_Task details:_
Please return every line from the entries that has the string "screenshot" in it.

--*--

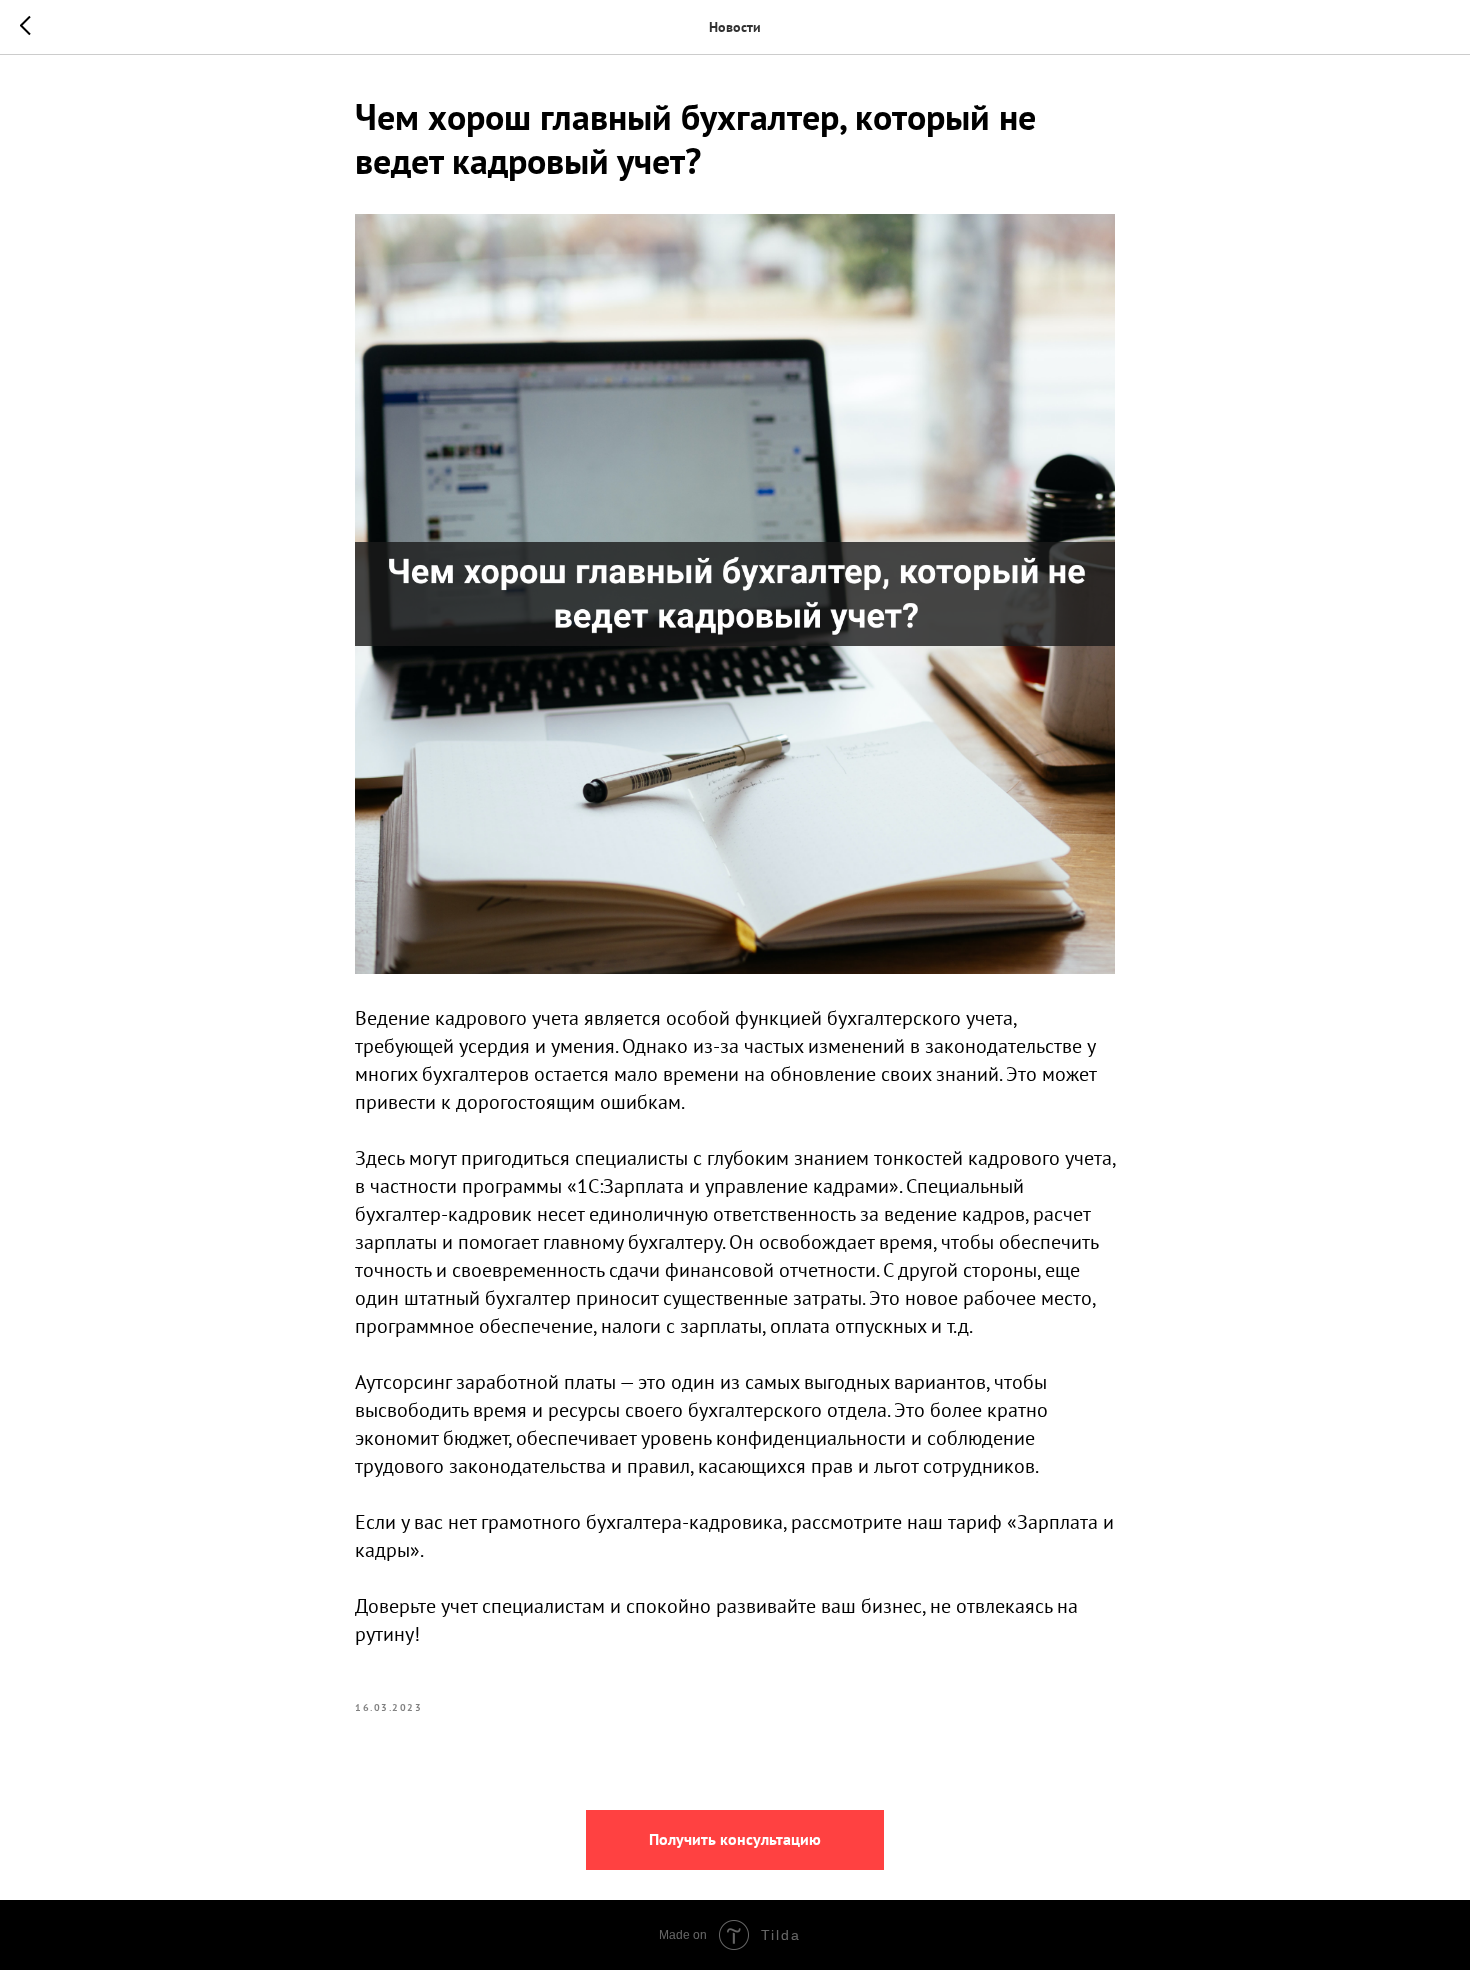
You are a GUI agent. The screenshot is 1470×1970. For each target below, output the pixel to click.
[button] (735, 1840)
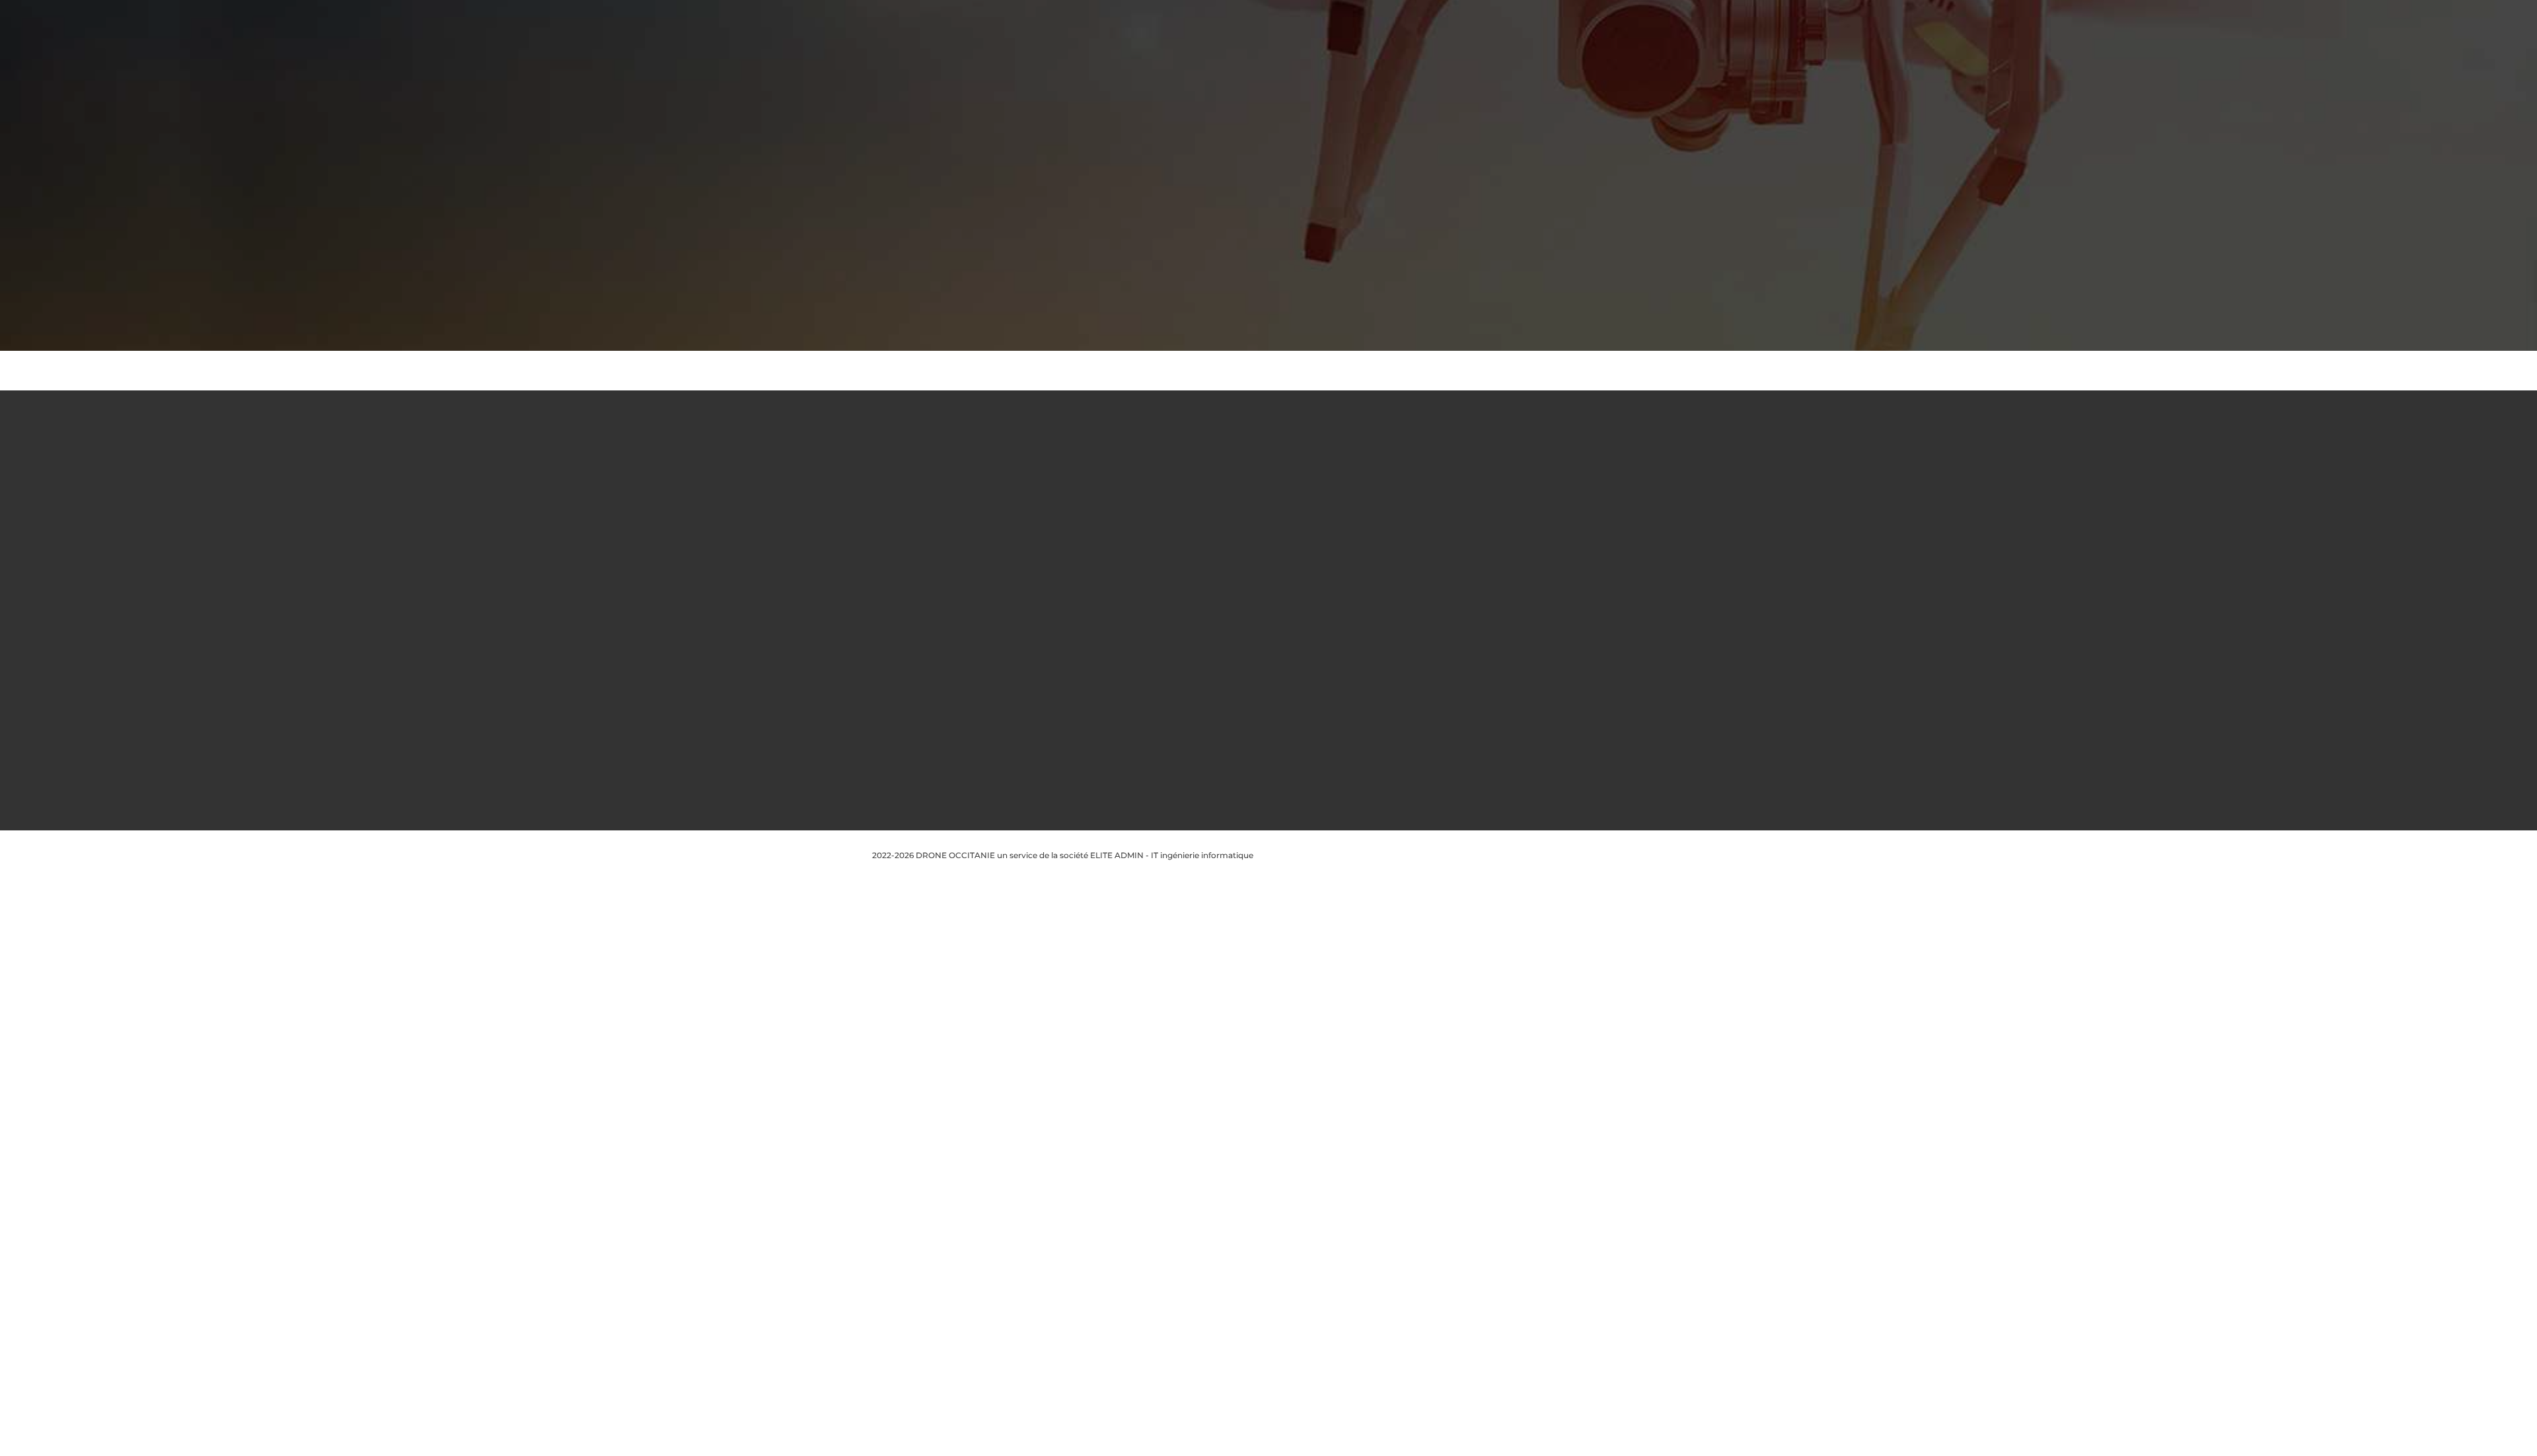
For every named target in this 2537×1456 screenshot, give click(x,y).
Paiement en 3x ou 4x (1120, 705)
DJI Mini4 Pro (1267, 687)
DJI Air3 (1255, 758)
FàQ (1085, 562)
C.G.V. (1089, 544)
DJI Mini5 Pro (1266, 705)
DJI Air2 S (1259, 740)
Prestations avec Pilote (1122, 580)
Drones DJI (1262, 490)
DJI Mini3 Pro (1266, 669)
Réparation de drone (1117, 651)
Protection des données (1124, 526)
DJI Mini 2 (1259, 633)
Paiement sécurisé (1113, 633)
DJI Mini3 (1258, 651)
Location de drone (1113, 615)
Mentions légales (1110, 508)
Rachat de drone (1110, 597)
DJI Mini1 (1257, 615)
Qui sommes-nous (1114, 490)
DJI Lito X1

--*--

_Your solution:_
You are a GUI agent. The screenshot is 1470×1970. For each target below, output the pixel to click.
For every named target in this 2537×1456 screenshot, give click(x,y).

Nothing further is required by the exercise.